Firman memperkirakan ada kenaikan sekitar Rp 390 miliar per tahunnya untuk menopang pengeluaran seperti pengadaan gedung, fasilitas, gaji dan tunjangan pegawai yang mengisi kementerian baru tersebut.
“Keberhasilan kabinet ini sangat bergantung pada kepemimpinan Prabowo. Jika tidak efektif, kabinet berisiko menghasilkan kebijakan yang tidak terkoordinasi dengan baik,” ujar dia dalam sebuah wawancara dengan BenarNews.
Peneliti Center of Economic and Law Studies (CELIOS), Galau D. Muhammad, mengatakan sangat jauh untuk bisa berpikir kabinet ini akan menyerupai target kabinet zaken yang siap kerja karena berdasarkan analisis kabinet tersebut sarat akan kepentingan balas budi.
Studi CELIOS menunjukkan bahwa mayoritas nama yang mengisi jabatan kabinet berasal dari politisi partai pengusung atau pendukung Prabowo-Gibran. “Secara kumulatif, 72 persen dari jumlah pejabat merupakan pendukung Prabowo-Gibran dalam pemilu 2024 kemarin. Kondisi ini menunjukkan bagi kursi kabinet diperuntukkan sebagai ajang balas budi politik,” ujar dia kepada BenarNews.
Galau mengatakan berdasarkan analisa CELIOS, ada potensi pembengkakan anggaran hingga Rp1,95 triliun selama lima tahun ke depan akibat koalisi gemuk atau Rp 777 miliar per tahunnya untuk gaji, anggaran dan biaya operasional.
Angka ini, ujarnya, belum termasuk beban belanja barang yang timbul akibat pembangunan fasilitas kantor lembaga baru.
Galau menambahkan kerugian yang dihadapi negara akibat koalisi gemuk tak hanya sebatas pada pemborosan fiskal, tapi juga memperlebar angka ketimpangan.

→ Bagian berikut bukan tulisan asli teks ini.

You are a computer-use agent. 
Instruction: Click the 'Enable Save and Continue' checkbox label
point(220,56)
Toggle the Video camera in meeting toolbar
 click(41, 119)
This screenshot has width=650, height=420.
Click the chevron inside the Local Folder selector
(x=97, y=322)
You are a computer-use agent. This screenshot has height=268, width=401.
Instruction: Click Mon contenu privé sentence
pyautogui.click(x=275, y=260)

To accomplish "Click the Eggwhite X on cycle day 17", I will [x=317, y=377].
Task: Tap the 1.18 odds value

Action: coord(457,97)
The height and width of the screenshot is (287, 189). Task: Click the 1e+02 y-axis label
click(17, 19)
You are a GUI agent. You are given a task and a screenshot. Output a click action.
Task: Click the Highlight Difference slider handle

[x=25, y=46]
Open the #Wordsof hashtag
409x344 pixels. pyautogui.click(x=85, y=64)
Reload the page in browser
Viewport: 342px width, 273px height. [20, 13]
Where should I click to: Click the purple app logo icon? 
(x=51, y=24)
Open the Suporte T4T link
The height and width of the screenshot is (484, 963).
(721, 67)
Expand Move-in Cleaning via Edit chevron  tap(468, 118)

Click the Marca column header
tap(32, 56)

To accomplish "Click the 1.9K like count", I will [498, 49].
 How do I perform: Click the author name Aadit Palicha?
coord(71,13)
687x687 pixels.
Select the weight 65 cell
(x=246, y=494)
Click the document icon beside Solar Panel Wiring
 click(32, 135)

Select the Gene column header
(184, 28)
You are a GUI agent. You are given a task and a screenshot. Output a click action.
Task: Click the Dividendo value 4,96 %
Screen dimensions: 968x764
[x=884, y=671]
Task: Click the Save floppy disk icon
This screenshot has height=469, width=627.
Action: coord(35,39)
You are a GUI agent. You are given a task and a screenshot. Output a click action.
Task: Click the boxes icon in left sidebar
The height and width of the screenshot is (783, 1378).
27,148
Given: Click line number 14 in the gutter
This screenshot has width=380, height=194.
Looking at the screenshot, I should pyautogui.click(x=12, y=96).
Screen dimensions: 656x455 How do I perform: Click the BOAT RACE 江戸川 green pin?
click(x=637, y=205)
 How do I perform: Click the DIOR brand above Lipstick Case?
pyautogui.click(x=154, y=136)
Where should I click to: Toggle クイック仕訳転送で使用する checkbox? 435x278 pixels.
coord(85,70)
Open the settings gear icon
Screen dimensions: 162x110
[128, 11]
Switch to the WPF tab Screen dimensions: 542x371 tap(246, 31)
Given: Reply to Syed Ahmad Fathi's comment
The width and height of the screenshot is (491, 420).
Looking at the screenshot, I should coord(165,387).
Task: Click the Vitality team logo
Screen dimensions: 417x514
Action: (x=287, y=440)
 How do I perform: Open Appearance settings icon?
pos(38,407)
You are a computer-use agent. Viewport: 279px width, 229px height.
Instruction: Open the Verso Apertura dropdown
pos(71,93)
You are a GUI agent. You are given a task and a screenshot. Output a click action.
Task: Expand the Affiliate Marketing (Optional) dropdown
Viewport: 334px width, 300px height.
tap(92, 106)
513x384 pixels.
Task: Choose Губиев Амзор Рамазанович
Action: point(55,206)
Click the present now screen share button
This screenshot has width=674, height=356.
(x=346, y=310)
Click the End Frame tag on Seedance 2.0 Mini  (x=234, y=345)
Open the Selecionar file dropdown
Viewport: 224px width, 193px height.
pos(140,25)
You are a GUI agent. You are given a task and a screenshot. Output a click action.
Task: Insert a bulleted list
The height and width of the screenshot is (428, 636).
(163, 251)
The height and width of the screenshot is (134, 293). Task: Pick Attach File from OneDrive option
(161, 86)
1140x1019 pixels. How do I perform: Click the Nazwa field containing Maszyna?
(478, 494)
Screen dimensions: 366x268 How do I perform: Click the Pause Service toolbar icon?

Dia mengatakan bahwa meskipun angka Rp1,95 triliun kecil dibanding total anggaran APBN Rp 3.000 triliun, tapi jika dilihat lagi nama menteri ada yang memiliki perusahaan, dan ada yang berafiliasi dengan BUMN.
“Ini bisa menciptakan ketimpangan baru di masyarakat karena pejabat itu mendapatkan keuntungan ganda dari posisi kekuasaannya,” ujar Galau.
‘Kabinet yang lebih fokus”
Menanggapi hal tersebut, Kepala Kantor Komunikasi Kepresidenan Hasan Nasbi mengatakan Indonesia merupakan negara besar sehingga butuh kabinet yang jauh lebih fokus.
"Sebetulnya bukan kabinet gemuk, melainkan kabinet yang jauh lebih fokus," kata Hasan di Istana Kepresidenan, Jakarta, kemarin (21/10).
Sementara Menteri Keuangan Sri Mulyani mengatakan akan mempelajari terkait dampak yang dikhawatirkan ini. “Nanti kita pelajari dulu ya,” katanya usai dilantik, kemarin di Istana Kepresidenan.
Dalam Pidato kenegaraan pertamanya usai dilantik, Presiden Prabowo mengajak jajarannya untuk tidak menutup mata atas kebocoran anggaran yang kerap kali terjadi seperti korupsi dan penyimpangan kolusi di antara para pejabat politik.
“Kita harus menghadapi kenyataan, bahwa masih terlalu banyak kebocoran penyelewengan korupsi di negara kita. Ini adalah yang membahayakan masa depan kita dan masa depan anak-anak kita dan cucu-cucu kita,” ujar dia.